In Peters the United States Supreme Court, in a plurality opinion, declared that, whatever his race, a state criminal defendant has standing to challenge the system used to select his grand or petit jury on the ground that it arbitrarily excludes from service the members of any race and therefore denies him due process of law, it not being necessary that the defendant show actual harm or bias.

The record does not show an arbitrary or systematic exclusion of Spanish surnamed individuals or Mexican-American from grand jury service in Cameron County as contended by appellant. Quite the contrary is shown. Nothing shows that the tribunal that indicted appellant was selected on an impermissible basis, or was constituted in a manner prohibited by the constitution or by statute. The grand jury was not plainly illegal in its composition. Peters is not here controlling.

We have examined the entire record and cannot conclude that a violation of due process is shown. Absent an infringement of the fundamental right to fairness as guaranteed by the due process of law, no basis exists for this Court to reverse appellant's conviction or set aside the indictment against him. Cf. Hobby v. United States, ___ U.S. ___, 104 S. Ct. 3093, 82 L. Ed. 2d 260 (1984).

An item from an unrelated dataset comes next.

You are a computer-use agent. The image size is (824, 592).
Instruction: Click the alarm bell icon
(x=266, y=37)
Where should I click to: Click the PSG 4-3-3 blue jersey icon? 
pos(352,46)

Appellant's three grounds of error concerning grand jury selection are overruled.

The judgment is affirmed.

NOTES

[1] The booking sheet was never introduced.

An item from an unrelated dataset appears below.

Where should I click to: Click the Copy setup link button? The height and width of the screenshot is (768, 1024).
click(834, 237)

[2] See Wyatt v. State, 566 S.W.2d 597, 601 (Tex. Cr.App.1978); Williams v. State, 531 S.W.2d 606, 611 (Tex.Cr.App.1975); Hills v. State, 524 S.W.2d 692, 693 (Tex.Cr.App.1975); Smith v. State, 520 S.W.2d 383, 384 (Tex.Cr.App.1975); Adams v. State, 514 S.W.2d 262, 264 (Tex.Cr. App.1974); Jackson v. State, 507 S.W.2d 231 (Tex.Cr.App.1974).

[3] In Adams the question presented was whether Texas contravened the Sixth and Fourteenth Amendments of the United States Constitution as construed and applied in Witherspoon when it excluded members of the venire from jury service because they were unable to state under oath as prescribed by V.T.C.A., Penal Code, § 12.31(b), that the mandatory penalty of death or life imprisonment in a capital murder case would not affect their deliberations on any issue of fact.

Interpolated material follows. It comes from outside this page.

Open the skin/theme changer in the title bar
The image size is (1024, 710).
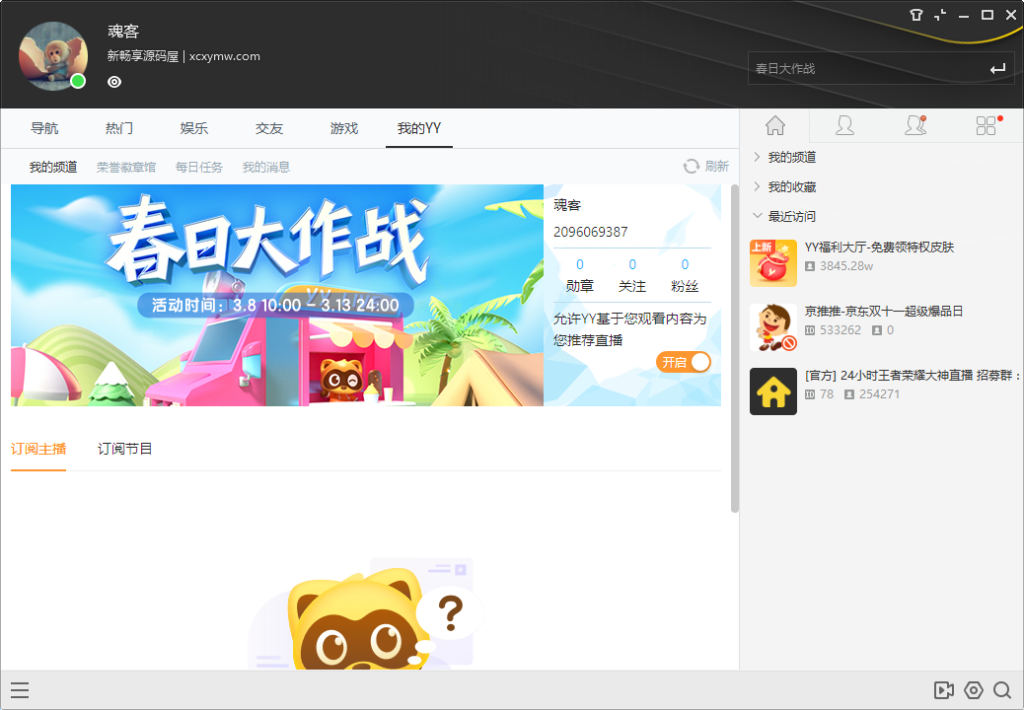916,15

In Adams the United States Supreme Court reversed the conviction and set aside the death penalty imposed holding that Witherspoon and said § 12.31(b) may not co-exist as separate and independent bases for excluding prospective jurors so as to permit exclusion under § 12.31(b) on a ground broader than permitted by Witherspoon. The Court noted, however, that the State could, consistent with Witherspoon, use § 12.31(a) to exclude prospective jurors whose views in capital punishment are such as to make them unable to follow the law or obey their oaths. See now Evans v. State, 614 S.W.2d 414 (Tex.Cr. App.1980).

[4] The standard referred is set out in Adams:

"This line of cases establishes the general proposition that a juror may not be challenged for cause based on his views about capital punishment unless those views would prevent or substantially impair the performance of his duties as a juror in accordance with his instructions and his oath. The State may insist, however, that jurors will consider and decide the fact impartially and conscientiously apply the law as charged by the court." 448 U.S. at 45, 100 S. Ct. at 2526. (Emphasis supplied.)

[5] The State objected that the "Partida" motion had been presented and ruled on before trial, and that after verdict it was too late to offer additional evidence in the guise of a "bill of exception." The court permitted appellant to proceed.